## [What you have to do]
Copy out the data below, all of it, exactly.

Top of Task inputs

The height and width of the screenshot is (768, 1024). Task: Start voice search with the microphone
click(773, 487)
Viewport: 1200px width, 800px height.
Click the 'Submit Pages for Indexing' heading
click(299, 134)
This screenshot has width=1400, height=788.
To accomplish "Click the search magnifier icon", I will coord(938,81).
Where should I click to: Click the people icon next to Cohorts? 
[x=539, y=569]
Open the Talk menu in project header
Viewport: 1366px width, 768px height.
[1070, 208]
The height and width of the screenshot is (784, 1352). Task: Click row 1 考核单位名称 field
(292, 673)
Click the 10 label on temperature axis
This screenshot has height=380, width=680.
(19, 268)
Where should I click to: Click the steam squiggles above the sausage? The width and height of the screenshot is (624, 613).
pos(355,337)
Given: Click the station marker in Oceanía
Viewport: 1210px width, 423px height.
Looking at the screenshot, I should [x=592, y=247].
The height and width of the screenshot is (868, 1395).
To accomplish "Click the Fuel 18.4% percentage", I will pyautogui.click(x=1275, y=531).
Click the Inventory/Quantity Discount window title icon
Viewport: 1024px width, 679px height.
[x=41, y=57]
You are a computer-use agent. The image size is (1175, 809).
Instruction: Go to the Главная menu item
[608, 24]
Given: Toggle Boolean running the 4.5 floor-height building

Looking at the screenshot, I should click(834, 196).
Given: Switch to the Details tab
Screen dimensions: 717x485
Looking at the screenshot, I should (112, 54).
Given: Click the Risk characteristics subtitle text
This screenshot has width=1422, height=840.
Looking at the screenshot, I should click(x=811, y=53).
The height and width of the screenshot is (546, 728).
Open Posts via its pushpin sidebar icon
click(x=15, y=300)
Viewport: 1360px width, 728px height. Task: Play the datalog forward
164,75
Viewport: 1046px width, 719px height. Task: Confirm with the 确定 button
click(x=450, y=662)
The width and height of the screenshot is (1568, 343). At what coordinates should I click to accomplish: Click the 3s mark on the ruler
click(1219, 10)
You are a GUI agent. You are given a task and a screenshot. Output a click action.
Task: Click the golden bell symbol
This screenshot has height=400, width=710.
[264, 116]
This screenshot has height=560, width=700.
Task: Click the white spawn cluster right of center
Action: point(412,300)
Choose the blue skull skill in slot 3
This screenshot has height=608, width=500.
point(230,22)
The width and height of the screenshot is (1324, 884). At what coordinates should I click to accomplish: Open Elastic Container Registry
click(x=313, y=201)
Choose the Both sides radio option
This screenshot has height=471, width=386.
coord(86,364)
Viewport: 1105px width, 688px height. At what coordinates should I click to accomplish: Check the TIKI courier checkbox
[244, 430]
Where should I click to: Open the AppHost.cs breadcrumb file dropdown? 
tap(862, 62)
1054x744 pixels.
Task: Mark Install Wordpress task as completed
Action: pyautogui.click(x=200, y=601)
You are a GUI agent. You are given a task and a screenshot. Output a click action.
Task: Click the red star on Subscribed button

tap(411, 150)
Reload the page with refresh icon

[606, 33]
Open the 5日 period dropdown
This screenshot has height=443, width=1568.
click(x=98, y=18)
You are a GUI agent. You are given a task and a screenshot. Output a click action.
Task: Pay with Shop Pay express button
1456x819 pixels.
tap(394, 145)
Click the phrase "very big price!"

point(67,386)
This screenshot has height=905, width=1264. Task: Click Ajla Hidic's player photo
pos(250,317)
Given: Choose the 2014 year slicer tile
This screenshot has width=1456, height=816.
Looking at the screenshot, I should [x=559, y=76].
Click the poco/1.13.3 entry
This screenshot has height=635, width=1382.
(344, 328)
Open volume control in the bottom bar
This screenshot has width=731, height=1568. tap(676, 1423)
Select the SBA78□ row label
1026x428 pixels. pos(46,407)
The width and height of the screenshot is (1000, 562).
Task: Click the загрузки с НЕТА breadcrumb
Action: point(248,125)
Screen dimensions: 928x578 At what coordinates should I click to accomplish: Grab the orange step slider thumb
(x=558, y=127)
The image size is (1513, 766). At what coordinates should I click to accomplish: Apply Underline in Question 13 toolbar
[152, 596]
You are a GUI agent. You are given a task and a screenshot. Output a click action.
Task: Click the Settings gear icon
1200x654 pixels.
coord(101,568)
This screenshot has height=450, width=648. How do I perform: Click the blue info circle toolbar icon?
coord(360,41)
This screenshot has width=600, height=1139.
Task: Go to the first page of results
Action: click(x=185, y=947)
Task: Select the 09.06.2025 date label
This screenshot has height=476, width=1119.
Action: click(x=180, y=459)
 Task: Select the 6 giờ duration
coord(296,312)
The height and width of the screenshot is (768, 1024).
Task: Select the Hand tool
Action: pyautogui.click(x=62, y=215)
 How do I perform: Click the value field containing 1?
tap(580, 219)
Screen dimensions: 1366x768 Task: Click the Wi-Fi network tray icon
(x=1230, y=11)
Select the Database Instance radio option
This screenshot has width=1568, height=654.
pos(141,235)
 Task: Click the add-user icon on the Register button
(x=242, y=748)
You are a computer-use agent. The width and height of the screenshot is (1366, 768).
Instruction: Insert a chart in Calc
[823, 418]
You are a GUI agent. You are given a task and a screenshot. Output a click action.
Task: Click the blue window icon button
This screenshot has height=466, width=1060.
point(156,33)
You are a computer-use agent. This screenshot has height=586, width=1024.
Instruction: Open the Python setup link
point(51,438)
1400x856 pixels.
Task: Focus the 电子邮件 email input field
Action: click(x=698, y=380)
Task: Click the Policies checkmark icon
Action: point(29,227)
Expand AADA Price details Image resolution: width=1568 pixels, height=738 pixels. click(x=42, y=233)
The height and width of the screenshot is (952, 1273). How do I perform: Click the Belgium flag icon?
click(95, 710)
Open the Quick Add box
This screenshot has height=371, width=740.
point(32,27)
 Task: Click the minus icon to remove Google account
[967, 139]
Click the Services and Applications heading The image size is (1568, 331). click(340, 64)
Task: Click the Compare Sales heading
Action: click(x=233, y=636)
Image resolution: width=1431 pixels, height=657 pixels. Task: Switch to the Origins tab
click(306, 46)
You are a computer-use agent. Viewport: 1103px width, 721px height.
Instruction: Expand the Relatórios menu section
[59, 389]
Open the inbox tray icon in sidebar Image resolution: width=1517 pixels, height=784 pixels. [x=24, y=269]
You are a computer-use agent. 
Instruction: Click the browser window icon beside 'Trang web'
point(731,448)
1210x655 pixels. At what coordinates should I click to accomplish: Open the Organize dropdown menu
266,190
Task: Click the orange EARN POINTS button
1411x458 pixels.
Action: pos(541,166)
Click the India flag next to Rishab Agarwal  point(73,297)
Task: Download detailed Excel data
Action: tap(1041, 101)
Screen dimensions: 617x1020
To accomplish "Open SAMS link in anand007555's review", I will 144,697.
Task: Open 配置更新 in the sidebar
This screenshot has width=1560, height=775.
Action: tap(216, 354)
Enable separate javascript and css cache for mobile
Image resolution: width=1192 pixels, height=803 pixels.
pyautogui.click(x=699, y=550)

Bottom of Task inputs

## [Result]
The height and width of the screenshot is (768, 1024). Task: Start voice search with the microphone
click(773, 487)
Viewport: 1200px width, 800px height.
Click the 'Submit Pages for Indexing' heading
click(299, 134)
This screenshot has width=1400, height=788.
To accomplish "Click the search magnifier icon", I will coord(938,81).
Where should I click to: Click the people icon next to Cohorts? 
[x=539, y=569]
Open the Talk menu in project header
Viewport: 1366px width, 768px height.
[1070, 208]
The height and width of the screenshot is (784, 1352). Task: Click row 1 考核单位名称 field
(292, 673)
Click the 10 label on temperature axis
This screenshot has height=380, width=680.
(19, 268)
Where should I click to: Click the steam squiggles above the sausage? The width and height of the screenshot is (624, 613).
pos(355,337)
Given: Click the station marker in Oceanía
Viewport: 1210px width, 423px height.
Looking at the screenshot, I should [x=592, y=247].
The height and width of the screenshot is (868, 1395).
To accomplish "Click the Fuel 18.4% percentage", I will pyautogui.click(x=1275, y=531).
Click the Inventory/Quantity Discount window title icon
Viewport: 1024px width, 679px height.
[x=41, y=57]
You are a computer-use agent. The image size is (1175, 809).
Instruction: Go to the Главная menu item
[608, 24]
Given: Toggle Boolean running the 4.5 floor-height building

Looking at the screenshot, I should click(834, 196).
Given: Switch to the Details tab
Screen dimensions: 717x485
Looking at the screenshot, I should (112, 54).
Given: Click the Risk characteristics subtitle text
This screenshot has width=1422, height=840.
Looking at the screenshot, I should click(x=811, y=53).
The height and width of the screenshot is (546, 728).
Open Posts via its pushpin sidebar icon
click(x=15, y=300)
Viewport: 1360px width, 728px height. Task: Play the datalog forward
164,75
Viewport: 1046px width, 719px height. Task: Confirm with the 确定 button
click(x=450, y=662)
The width and height of the screenshot is (1568, 343). At what coordinates should I click to accomplish: Click the 3s mark on the ruler
click(1219, 10)
You are a GUI agent. You are given a task and a screenshot. Output a click action.
Task: Click the golden bell symbol
This screenshot has height=400, width=710.
[264, 116]
This screenshot has height=560, width=700.
Task: Click the white spawn cluster right of center
Action: point(412,300)
Choose the blue skull skill in slot 3
This screenshot has height=608, width=500.
point(230,22)
The width and height of the screenshot is (1324, 884). At what coordinates should I click to accomplish: Open Elastic Container Registry
click(x=313, y=201)
Choose the Both sides radio option
This screenshot has height=471, width=386.
coord(86,364)
Viewport: 1105px width, 688px height. At what coordinates should I click to accomplish: Check the TIKI courier checkbox
[244, 430]
Where should I click to: Open the AppHost.cs breadcrumb file dropdown? 
tap(862, 62)
1054x744 pixels.
Task: Mark Install Wordpress task as completed
Action: pyautogui.click(x=200, y=601)
You are a GUI agent. You are given a task and a screenshot. Output a click action.
Task: Click the red star on Subscribed button

tap(411, 150)
Reload the page with refresh icon

[606, 33]
Open the 5日 period dropdown
This screenshot has height=443, width=1568.
click(x=98, y=18)
You are a GUI agent. You are given a task and a screenshot. Output a click action.
Task: Pay with Shop Pay express button
1456x819 pixels.
tap(394, 145)
Click the phrase "very big price!"

point(67,386)
This screenshot has height=905, width=1264. Task: Click Ajla Hidic's player photo
pos(250,317)
Given: Choose the 2014 year slicer tile
This screenshot has width=1456, height=816.
Looking at the screenshot, I should [x=559, y=76].
Click the poco/1.13.3 entry
This screenshot has height=635, width=1382.
(344, 328)
Open volume control in the bottom bar
This screenshot has width=731, height=1568. tap(676, 1423)
Select the SBA78□ row label
1026x428 pixels. pos(46,407)
The width and height of the screenshot is (1000, 562).
Task: Click the загрузки с НЕТА breadcrumb
Action: point(248,125)
Screen dimensions: 928x578 At what coordinates should I click to accomplish: Grab the orange step slider thumb
(x=558, y=127)
The image size is (1513, 766). At what coordinates should I click to accomplish: Apply Underline in Question 13 toolbar
[152, 596]
You are a GUI agent. You are given a task and a screenshot. Output a click action.
Task: Click the Settings gear icon
1200x654 pixels.
coord(101,568)
This screenshot has height=450, width=648. How do I perform: Click the blue info circle toolbar icon?
coord(360,41)
This screenshot has width=600, height=1139.
Task: Go to the first page of results
Action: click(x=185, y=947)
Task: Select the 09.06.2025 date label
This screenshot has height=476, width=1119.
Action: click(x=180, y=459)
 Task: Select the 6 giờ duration
coord(296,312)
The height and width of the screenshot is (768, 1024).
Task: Select the Hand tool
Action: pyautogui.click(x=62, y=215)
 How do I perform: Click the value field containing 1?
tap(580, 219)
Screen dimensions: 1366x768 Task: Click the Wi-Fi network tray icon
(x=1230, y=11)
Select the Database Instance radio option
This screenshot has width=1568, height=654.
pos(141,235)
 Task: Click the add-user icon on the Register button
(x=242, y=748)
You are a computer-use agent. The width and height of the screenshot is (1366, 768).
Instruction: Insert a chart in Calc
[823, 418]
You are a GUI agent. You are given a task and a screenshot. Output a click action.
Task: Click the blue window icon button
This screenshot has height=466, width=1060.
point(156,33)
You are a computer-use agent. This screenshot has height=586, width=1024.
Instruction: Open the Python setup link
point(51,438)
1400x856 pixels.
Task: Focus the 电子邮件 email input field
Action: click(x=698, y=380)
Task: Click the Policies checkmark icon
Action: point(29,227)
Expand AADA Price details Image resolution: width=1568 pixels, height=738 pixels. click(x=42, y=233)
The height and width of the screenshot is (952, 1273). How do I perform: Click the Belgium flag icon?
click(95, 710)
Open the Quick Add box
This screenshot has height=371, width=740.
point(32,27)
 Task: Click the minus icon to remove Google account
[967, 139]
Click the Services and Applications heading The image size is (1568, 331). click(340, 64)
Task: Click the Compare Sales heading
Action: click(x=233, y=636)
Image resolution: width=1431 pixels, height=657 pixels. Task: Switch to the Origins tab
click(306, 46)
You are a computer-use agent. Viewport: 1103px width, 721px height.
Instruction: Expand the Relatórios menu section
[59, 389]
Open the inbox tray icon in sidebar Image resolution: width=1517 pixels, height=784 pixels. [x=24, y=269]
You are a computer-use agent. 
Instruction: Click the browser window icon beside 'Trang web'
point(731,448)
1210x655 pixels. At what coordinates should I click to accomplish: Open the Organize dropdown menu
266,190
Task: Click the orange EARN POINTS button
1411x458 pixels.
Action: pos(541,166)
Click the India flag next to Rishab Agarwal  point(73,297)
Task: Download detailed Excel data
Action: tap(1041, 101)
Screen dimensions: 617x1020
To accomplish "Open SAMS link in anand007555's review", I will 144,697.
Task: Open 配置更新 in the sidebar
This screenshot has width=1560, height=775.
Action: tap(216, 354)
Enable separate javascript and css cache for mobile
Image resolution: width=1192 pixels, height=803 pixels.
pyautogui.click(x=699, y=550)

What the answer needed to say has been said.